CHALLENGE
Reproduce all of the material below, line for line and without any changes.

RECORDS
--------------------------------

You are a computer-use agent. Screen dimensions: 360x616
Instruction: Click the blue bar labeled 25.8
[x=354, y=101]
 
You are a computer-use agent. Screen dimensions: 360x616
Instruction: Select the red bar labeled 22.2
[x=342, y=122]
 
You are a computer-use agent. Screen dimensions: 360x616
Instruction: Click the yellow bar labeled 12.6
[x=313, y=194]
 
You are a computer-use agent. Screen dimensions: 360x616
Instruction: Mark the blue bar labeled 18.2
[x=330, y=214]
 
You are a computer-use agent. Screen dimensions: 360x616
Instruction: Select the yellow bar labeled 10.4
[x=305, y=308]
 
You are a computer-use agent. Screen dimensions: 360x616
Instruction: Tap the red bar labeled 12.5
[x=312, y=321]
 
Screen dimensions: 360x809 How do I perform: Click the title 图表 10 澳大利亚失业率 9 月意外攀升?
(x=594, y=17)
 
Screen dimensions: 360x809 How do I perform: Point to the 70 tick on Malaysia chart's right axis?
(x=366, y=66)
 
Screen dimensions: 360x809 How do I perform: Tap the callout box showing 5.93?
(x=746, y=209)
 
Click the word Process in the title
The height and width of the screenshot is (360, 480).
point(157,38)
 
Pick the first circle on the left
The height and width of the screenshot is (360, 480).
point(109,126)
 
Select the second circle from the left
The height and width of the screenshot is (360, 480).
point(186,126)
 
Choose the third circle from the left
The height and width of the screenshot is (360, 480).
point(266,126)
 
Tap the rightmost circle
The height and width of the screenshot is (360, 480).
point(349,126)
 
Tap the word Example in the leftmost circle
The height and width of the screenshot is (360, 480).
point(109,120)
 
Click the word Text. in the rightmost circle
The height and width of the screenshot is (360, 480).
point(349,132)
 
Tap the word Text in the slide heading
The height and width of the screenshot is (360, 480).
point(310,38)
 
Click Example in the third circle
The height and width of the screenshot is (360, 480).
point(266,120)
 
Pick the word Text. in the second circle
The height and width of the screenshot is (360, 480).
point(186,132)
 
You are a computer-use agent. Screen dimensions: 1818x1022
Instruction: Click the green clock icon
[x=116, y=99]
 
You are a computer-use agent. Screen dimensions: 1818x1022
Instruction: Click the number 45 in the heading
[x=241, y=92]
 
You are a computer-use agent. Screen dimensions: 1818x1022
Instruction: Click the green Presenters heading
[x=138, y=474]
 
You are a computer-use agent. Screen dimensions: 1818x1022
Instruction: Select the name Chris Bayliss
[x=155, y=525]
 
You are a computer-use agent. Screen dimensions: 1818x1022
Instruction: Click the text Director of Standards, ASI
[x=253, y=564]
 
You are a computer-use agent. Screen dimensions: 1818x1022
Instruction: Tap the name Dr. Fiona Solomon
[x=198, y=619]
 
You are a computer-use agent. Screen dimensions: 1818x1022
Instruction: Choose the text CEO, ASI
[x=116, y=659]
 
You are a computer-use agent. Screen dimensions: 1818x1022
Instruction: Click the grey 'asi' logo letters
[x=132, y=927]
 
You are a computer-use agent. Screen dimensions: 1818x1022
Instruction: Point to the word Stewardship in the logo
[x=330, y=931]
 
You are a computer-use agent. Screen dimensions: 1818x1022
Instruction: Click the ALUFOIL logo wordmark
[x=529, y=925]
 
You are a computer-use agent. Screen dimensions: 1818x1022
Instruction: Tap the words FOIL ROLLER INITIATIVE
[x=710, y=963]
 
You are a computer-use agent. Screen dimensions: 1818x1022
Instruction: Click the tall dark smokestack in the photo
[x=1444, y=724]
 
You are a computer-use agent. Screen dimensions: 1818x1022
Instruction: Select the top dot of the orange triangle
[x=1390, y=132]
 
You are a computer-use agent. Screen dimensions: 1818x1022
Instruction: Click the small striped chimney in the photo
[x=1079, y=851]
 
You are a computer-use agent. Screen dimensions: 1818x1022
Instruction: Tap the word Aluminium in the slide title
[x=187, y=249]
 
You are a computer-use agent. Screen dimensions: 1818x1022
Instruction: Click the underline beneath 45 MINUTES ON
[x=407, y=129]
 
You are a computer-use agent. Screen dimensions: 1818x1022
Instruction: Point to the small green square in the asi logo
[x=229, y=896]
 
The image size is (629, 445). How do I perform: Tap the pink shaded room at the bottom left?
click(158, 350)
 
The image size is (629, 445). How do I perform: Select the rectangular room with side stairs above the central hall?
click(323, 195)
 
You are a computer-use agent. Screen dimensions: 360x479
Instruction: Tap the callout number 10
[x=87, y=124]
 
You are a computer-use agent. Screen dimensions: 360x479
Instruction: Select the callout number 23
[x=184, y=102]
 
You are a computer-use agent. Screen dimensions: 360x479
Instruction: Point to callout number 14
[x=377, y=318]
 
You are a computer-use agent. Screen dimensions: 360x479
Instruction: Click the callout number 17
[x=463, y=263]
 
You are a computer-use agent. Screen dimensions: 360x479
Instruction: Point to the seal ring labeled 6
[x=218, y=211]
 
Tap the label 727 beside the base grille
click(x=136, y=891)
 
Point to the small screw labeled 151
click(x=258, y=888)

--------------------------------

TASK OUTPUT
You are a computer-use agent. Screen dimensions: 360x616
Instruction: Click the blue bar labeled 25.8
[x=354, y=101]
 
You are a computer-use agent. Screen dimensions: 360x616
Instruction: Select the red bar labeled 22.2
[x=342, y=122]
 
You are a computer-use agent. Screen dimensions: 360x616
Instruction: Click the yellow bar labeled 12.6
[x=313, y=194]
 
You are a computer-use agent. Screen dimensions: 360x616
Instruction: Mark the blue bar labeled 18.2
[x=330, y=214]
 
You are a computer-use agent. Screen dimensions: 360x616
Instruction: Select the yellow bar labeled 10.4
[x=305, y=308]
 
You are a computer-use agent. Screen dimensions: 360x616
Instruction: Tap the red bar labeled 12.5
[x=312, y=321]
 
Screen dimensions: 360x809 How do I perform: Click the title 图表 10 澳大利亚失业率 9 月意外攀升?
(x=594, y=17)
 
Screen dimensions: 360x809 How do I perform: Point to the 70 tick on Malaysia chart's right axis?
(x=366, y=66)
 
Screen dimensions: 360x809 How do I perform: Tap the callout box showing 5.93?
(x=746, y=209)
 
Click the word Process in the title
The height and width of the screenshot is (360, 480).
point(157,38)
 
Pick the first circle on the left
The height and width of the screenshot is (360, 480).
point(109,126)
 
Select the second circle from the left
The height and width of the screenshot is (360, 480).
point(186,126)
 
Choose the third circle from the left
The height and width of the screenshot is (360, 480).
point(266,126)
 
Tap the rightmost circle
The height and width of the screenshot is (360, 480).
point(349,126)
 
Tap the word Example in the leftmost circle
The height and width of the screenshot is (360, 480).
point(109,120)
 
Click the word Text. in the rightmost circle
The height and width of the screenshot is (360, 480).
point(349,132)
 
Tap the word Text in the slide heading
The height and width of the screenshot is (360, 480).
point(310,38)
 
Click Example in the third circle
The height and width of the screenshot is (360, 480).
point(266,120)
 
Pick the word Text. in the second circle
The height and width of the screenshot is (360, 480).
point(186,132)
 
You are a computer-use agent. Screen dimensions: 1818x1022
Instruction: Click the green clock icon
[x=116, y=99]
 
You are a computer-use agent. Screen dimensions: 1818x1022
Instruction: Click the number 45 in the heading
[x=241, y=92]
 
You are a computer-use agent. Screen dimensions: 1818x1022
Instruction: Click the green Presenters heading
[x=138, y=474]
 
You are a computer-use agent. Screen dimensions: 1818x1022
Instruction: Select the name Chris Bayliss
[x=155, y=525]
 
You are a computer-use agent. Screen dimensions: 1818x1022
Instruction: Click the text Director of Standards, ASI
[x=253, y=564]
 
You are a computer-use agent. Screen dimensions: 1818x1022
Instruction: Tap the name Dr. Fiona Solomon
[x=198, y=619]
 
You are a computer-use agent. Screen dimensions: 1818x1022
Instruction: Choose the text CEO, ASI
[x=116, y=659]
 
You are a computer-use agent. Screen dimensions: 1818x1022
Instruction: Click the grey 'asi' logo letters
[x=132, y=927]
 
You are a computer-use agent. Screen dimensions: 1818x1022
Instruction: Point to the word Stewardship in the logo
[x=330, y=931]
 
You are a computer-use agent. Screen dimensions: 1818x1022
Instruction: Click the ALUFOIL logo wordmark
[x=529, y=925]
 
You are a computer-use agent. Screen dimensions: 1818x1022
Instruction: Tap the words FOIL ROLLER INITIATIVE
[x=710, y=963]
 
You are a computer-use agent. Screen dimensions: 1818x1022
Instruction: Click the tall dark smokestack in the photo
[x=1444, y=724]
 
You are a computer-use agent. Screen dimensions: 1818x1022
Instruction: Select the top dot of the orange triangle
[x=1390, y=132]
 
You are a computer-use agent. Screen dimensions: 1818x1022
Instruction: Click the small striped chimney in the photo
[x=1079, y=851]
 
You are a computer-use agent. Screen dimensions: 1818x1022
Instruction: Tap the word Aluminium in the slide title
[x=187, y=249]
 
You are a computer-use agent. Screen dimensions: 1818x1022
Instruction: Click the underline beneath 45 MINUTES ON
[x=407, y=129]
 
You are a computer-use agent. Screen dimensions: 1818x1022
Instruction: Point to the small green square in the asi logo
[x=229, y=896]
 
The image size is (629, 445). How do I perform: Tap the pink shaded room at the bottom left?
click(158, 350)
 
The image size is (629, 445). How do I perform: Select the rectangular room with side stairs above the central hall?
click(323, 195)
 
You are a computer-use agent. Screen dimensions: 360x479
Instruction: Tap the callout number 10
[x=87, y=124]
 
You are a computer-use agent. Screen dimensions: 360x479
Instruction: Select the callout number 23
[x=184, y=102]
 
You are a computer-use agent. Screen dimensions: 360x479
Instruction: Point to callout number 14
[x=377, y=318]
 
You are a computer-use agent. Screen dimensions: 360x479
Instruction: Click the callout number 17
[x=463, y=263]
 
You are a computer-use agent. Screen dimensions: 360x479
Instruction: Point to the seal ring labeled 6
[x=218, y=211]
 
Tap the label 727 beside the base grille
click(x=136, y=891)
 
Point to the small screw labeled 151
click(x=258, y=888)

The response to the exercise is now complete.